This week's warm break will revive summer crops such as peppers and tomatoes that may still be trying to produce fruit. Pumpkins and winter squash will add weight rapidly.

Be on the lookout for powdery mildew and other fungal diseases that may be enjoying this combination of warm air and moist soil.

* Late September is ideal for sowing a new lawn or re-seeding bare spots.

* Compost annuals and vegetable crops that have finished producing.

* Cultivate and add compost to the soil to replenish its nutrients for fall and winter vegetables and flowers.

* Plant for fall now. The warm soil will get cool-season veggies and flowers off to a fast start.

* Plant onions, lettuce, peas, radishes, turnips, beets, carrots, bok choy, spinach and potatoes directly into the vegetable beds.

• _RECORD SET_:
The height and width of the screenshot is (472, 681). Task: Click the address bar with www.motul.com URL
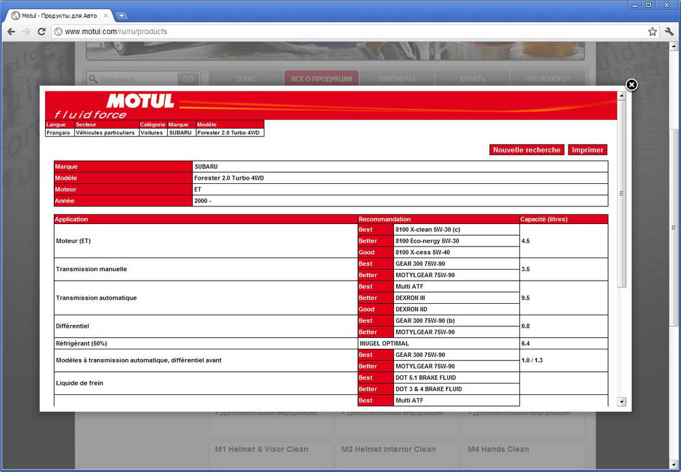(x=341, y=31)
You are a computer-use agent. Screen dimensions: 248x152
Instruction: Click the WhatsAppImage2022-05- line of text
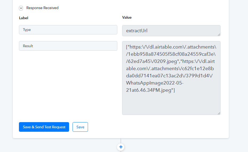click(155, 83)
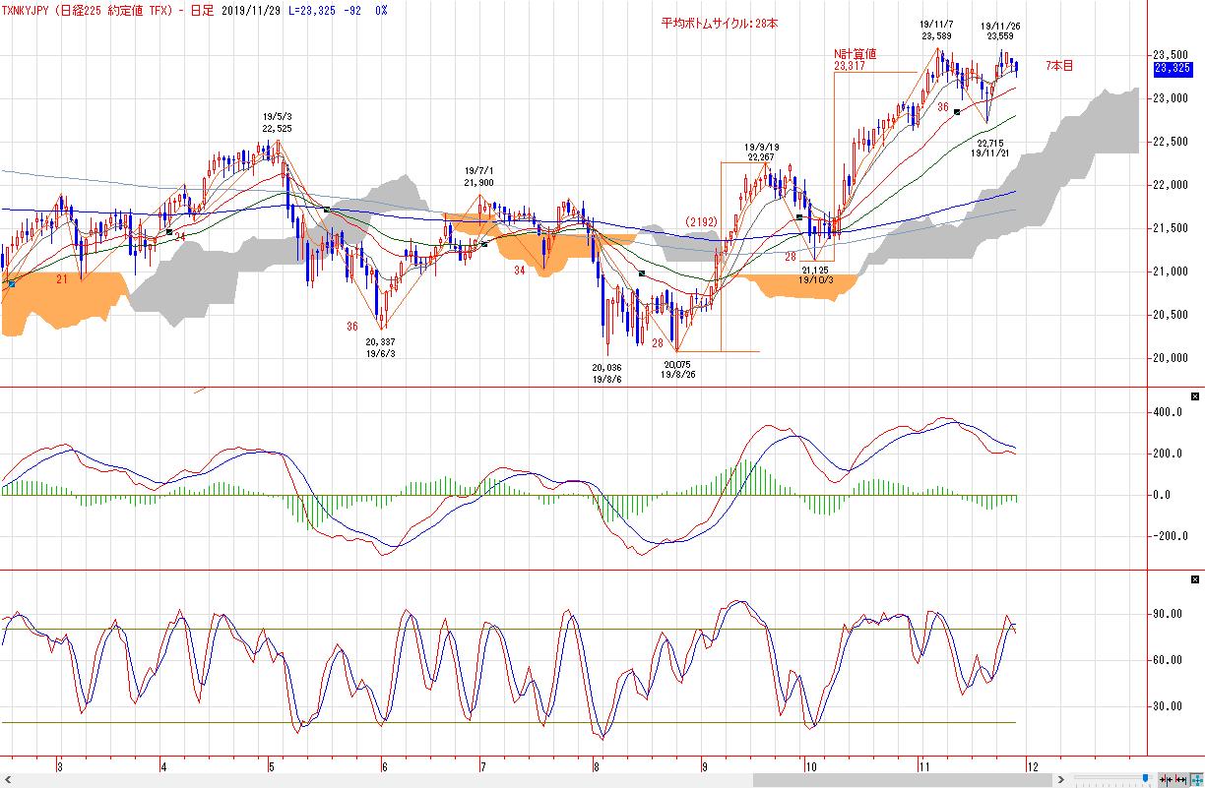
Task: Click month 11 on the time axis
Action: click(923, 764)
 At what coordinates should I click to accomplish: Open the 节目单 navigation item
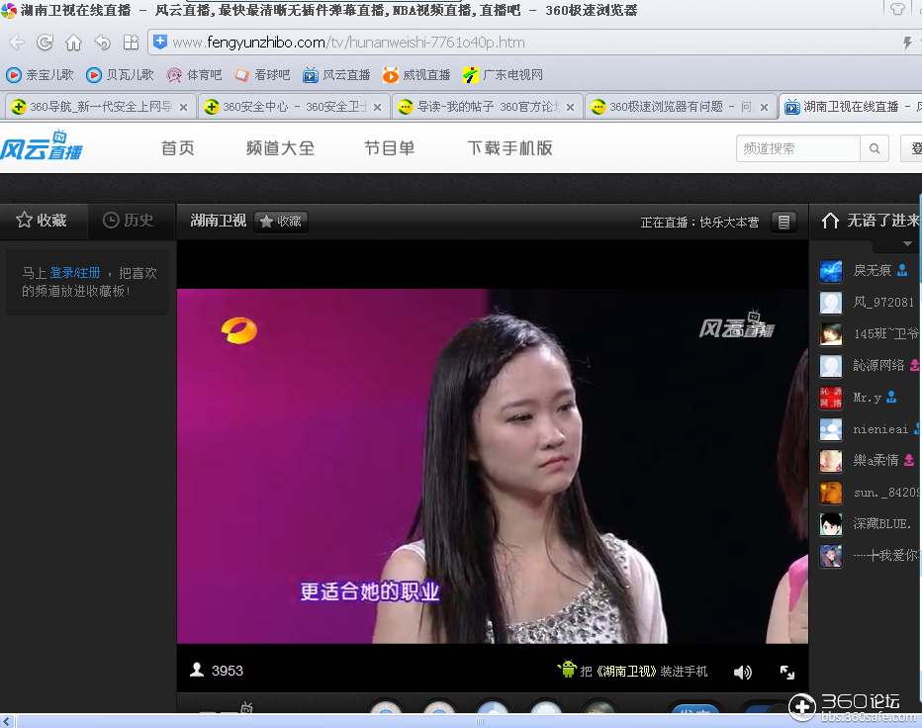390,147
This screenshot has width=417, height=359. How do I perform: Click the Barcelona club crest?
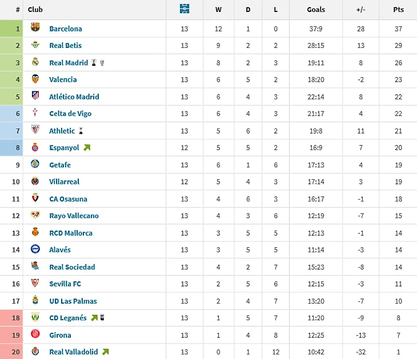click(35, 27)
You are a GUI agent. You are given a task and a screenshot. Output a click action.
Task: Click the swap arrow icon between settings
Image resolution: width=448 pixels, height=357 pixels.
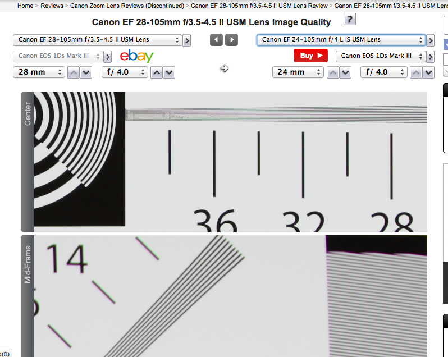(224, 68)
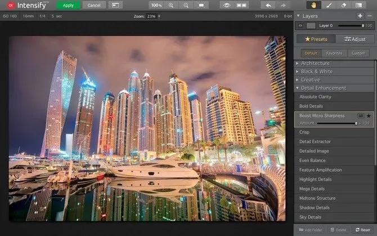Click the green Apply button

coord(68,5)
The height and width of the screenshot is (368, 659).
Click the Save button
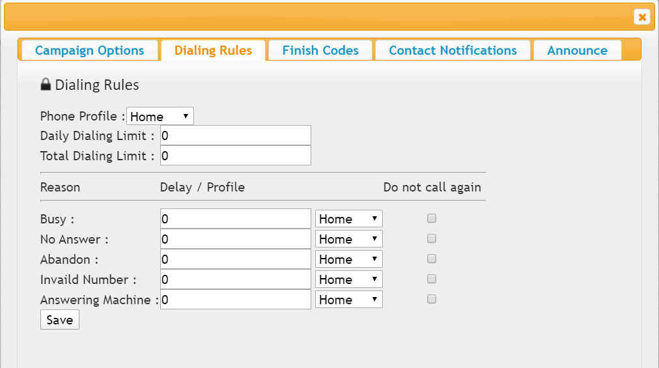click(60, 320)
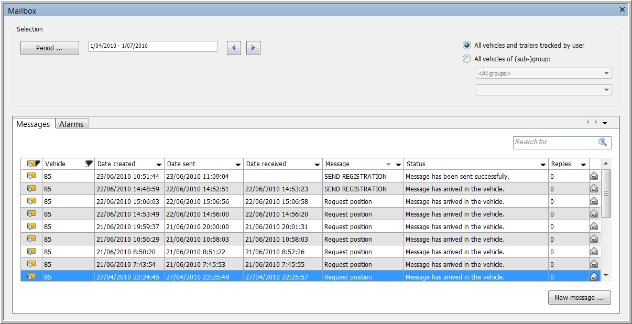Viewport: 632px width, 324px height.
Task: Switch to the Alarms tab
Action: pyautogui.click(x=72, y=124)

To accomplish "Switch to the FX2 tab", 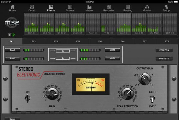I will (x=34, y=41).
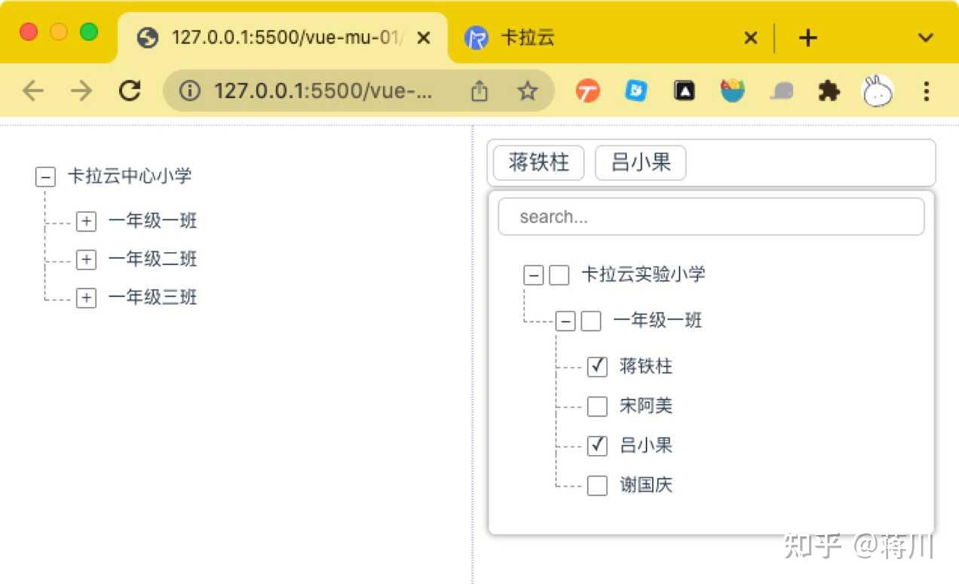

• _ACTIONS TO TAKE_:
**a.** According to the garden tips, what will pumpkins and winter squash do during this week's warm break?
**b.** Extend the garden tips with a few more bulleted items for late September, beginning after the last one shown.
The data were taken from a different source than the garden tips.

• _PER-TASK ANSWERS_:
**a.** They will add weight rapidly.

**b.**
* Transplant lettuce, cabbage, broccoli, kale, Brussels sprouts and cauliflower.

* Sow seeds of California poppies, clarkia and African daisies.

* Transplant cool-weather annuals such as pansies, violas, fairy primroses, calendulas, stocks and snapdragons.

* Divide and replant bulbs, rhizomes and perennials.

* Dig up and divide daylilies as they complete their bloom cycle.

* Divide and transplant peonies that have become overcrowded. Replant with "eyes" about an inch below the soil surface.